# PROBLEM DETAILS
Reproduce all of the data exactly, with no line skipped.

***** DATA FOR PROCESSING *****

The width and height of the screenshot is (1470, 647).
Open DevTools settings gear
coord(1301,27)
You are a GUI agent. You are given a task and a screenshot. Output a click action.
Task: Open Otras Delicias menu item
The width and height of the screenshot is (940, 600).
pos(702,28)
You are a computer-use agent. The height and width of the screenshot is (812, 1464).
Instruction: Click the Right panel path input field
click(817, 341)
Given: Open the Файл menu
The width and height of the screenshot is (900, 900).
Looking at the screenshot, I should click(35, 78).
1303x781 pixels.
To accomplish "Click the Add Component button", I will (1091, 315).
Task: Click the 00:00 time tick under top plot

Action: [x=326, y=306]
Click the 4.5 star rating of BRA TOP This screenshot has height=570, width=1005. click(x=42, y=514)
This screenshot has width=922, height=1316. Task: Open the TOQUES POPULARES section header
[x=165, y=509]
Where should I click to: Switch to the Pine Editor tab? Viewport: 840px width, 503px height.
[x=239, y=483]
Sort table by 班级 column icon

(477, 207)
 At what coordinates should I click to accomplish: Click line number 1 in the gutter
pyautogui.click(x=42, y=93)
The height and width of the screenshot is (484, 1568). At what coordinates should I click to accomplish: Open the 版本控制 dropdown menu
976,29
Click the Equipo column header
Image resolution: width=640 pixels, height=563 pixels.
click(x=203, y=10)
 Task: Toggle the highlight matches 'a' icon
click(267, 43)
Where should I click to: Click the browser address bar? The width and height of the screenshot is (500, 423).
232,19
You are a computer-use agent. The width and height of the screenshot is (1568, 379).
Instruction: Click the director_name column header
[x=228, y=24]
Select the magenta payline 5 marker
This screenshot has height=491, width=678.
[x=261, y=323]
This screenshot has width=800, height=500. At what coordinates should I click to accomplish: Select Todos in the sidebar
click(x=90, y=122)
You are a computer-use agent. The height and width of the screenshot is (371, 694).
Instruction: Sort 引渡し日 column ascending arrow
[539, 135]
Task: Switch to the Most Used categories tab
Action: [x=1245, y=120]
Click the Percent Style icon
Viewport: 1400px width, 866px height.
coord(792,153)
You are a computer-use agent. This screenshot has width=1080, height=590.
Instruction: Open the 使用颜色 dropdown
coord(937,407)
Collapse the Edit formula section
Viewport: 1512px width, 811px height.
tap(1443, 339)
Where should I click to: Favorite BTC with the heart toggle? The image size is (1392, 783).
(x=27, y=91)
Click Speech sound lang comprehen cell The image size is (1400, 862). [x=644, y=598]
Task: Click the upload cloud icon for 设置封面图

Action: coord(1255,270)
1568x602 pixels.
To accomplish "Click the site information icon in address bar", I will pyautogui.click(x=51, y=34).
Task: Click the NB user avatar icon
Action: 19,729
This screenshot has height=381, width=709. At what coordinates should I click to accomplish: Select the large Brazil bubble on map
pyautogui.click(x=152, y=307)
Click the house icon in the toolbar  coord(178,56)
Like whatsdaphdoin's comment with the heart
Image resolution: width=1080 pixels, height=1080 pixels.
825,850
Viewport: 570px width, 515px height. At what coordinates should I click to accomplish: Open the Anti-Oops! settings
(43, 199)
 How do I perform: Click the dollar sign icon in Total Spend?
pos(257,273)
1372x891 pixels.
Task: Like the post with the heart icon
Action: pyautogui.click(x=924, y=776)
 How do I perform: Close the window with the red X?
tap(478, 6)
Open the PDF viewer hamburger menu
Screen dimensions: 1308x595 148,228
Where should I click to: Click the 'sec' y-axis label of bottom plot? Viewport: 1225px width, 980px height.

*****

# SOLUTION
The width and height of the screenshot is (1470, 647).
Open DevTools settings gear
coord(1301,27)
You are a GUI agent. You are given a task and a screenshot. Output a click action.
Task: Open Otras Delicias menu item
The width and height of the screenshot is (940, 600).
pos(702,28)
You are a computer-use agent. The height and width of the screenshot is (812, 1464).
Instruction: Click the Right panel path input field
click(817, 341)
Given: Open the Файл menu
The width and height of the screenshot is (900, 900).
Looking at the screenshot, I should click(35, 78).
1303x781 pixels.
To accomplish "Click the Add Component button", I will (1091, 315).
Task: Click the 00:00 time tick under top plot

Action: [x=326, y=306]
Click the 4.5 star rating of BRA TOP This screenshot has height=570, width=1005. click(x=42, y=514)
This screenshot has width=922, height=1316. Task: Open the TOQUES POPULARES section header
[x=165, y=509]
Where should I click to: Switch to the Pine Editor tab? Viewport: 840px width, 503px height.
[x=239, y=483]
Sort table by 班级 column icon

(477, 207)
 At what coordinates should I click to accomplish: Click line number 1 in the gutter
pyautogui.click(x=42, y=93)
The height and width of the screenshot is (484, 1568). At what coordinates should I click to accomplish: Open the 版本控制 dropdown menu
976,29
Click the Equipo column header
Image resolution: width=640 pixels, height=563 pixels.
click(x=203, y=10)
 Task: Toggle the highlight matches 'a' icon
click(267, 43)
Where should I click to: Click the browser address bar? The width and height of the screenshot is (500, 423).
232,19
You are a computer-use agent. The width and height of the screenshot is (1568, 379).
Instruction: Click the director_name column header
[x=228, y=24]
Select the magenta payline 5 marker
This screenshot has height=491, width=678.
[x=261, y=323]
This screenshot has width=800, height=500. At what coordinates should I click to accomplish: Select Todos in the sidebar
click(x=90, y=122)
You are a computer-use agent. The height and width of the screenshot is (371, 694).
Instruction: Sort 引渡し日 column ascending arrow
[539, 135]
Task: Switch to the Most Used categories tab
Action: [x=1245, y=120]
Click the Percent Style icon
Viewport: 1400px width, 866px height.
coord(792,153)
You are a computer-use agent. This screenshot has width=1080, height=590.
Instruction: Open the 使用颜色 dropdown
coord(937,407)
Collapse the Edit formula section
Viewport: 1512px width, 811px height.
tap(1443, 339)
Where should I click to: Favorite BTC with the heart toggle? The image size is (1392, 783).
(x=27, y=91)
Click Speech sound lang comprehen cell The image size is (1400, 862). [x=644, y=598]
Task: Click the upload cloud icon for 设置封面图

Action: coord(1255,270)
1568x602 pixels.
To accomplish "Click the site information icon in address bar", I will pyautogui.click(x=51, y=34).
Task: Click the NB user avatar icon
Action: 19,729
This screenshot has height=381, width=709. At what coordinates should I click to accomplish: Select the large Brazil bubble on map
pyautogui.click(x=152, y=307)
Click the house icon in the toolbar  coord(178,56)
Like whatsdaphdoin's comment with the heart
Image resolution: width=1080 pixels, height=1080 pixels.
825,850
Viewport: 570px width, 515px height. At what coordinates should I click to accomplish: Open the Anti-Oops! settings
(43, 199)
 How do I perform: Click the dollar sign icon in Total Spend?
pos(257,273)
1372x891 pixels.
Task: Like the post with the heart icon
Action: pyautogui.click(x=924, y=776)
 How do I perform: Close the window with the red X?
tap(478, 6)
Open the PDF viewer hamburger menu
Screen dimensions: 1308x595 148,228
Where should I click to: Click the 'sec' y-axis label of bottom plot? Viewport: 1225px width, 980px height.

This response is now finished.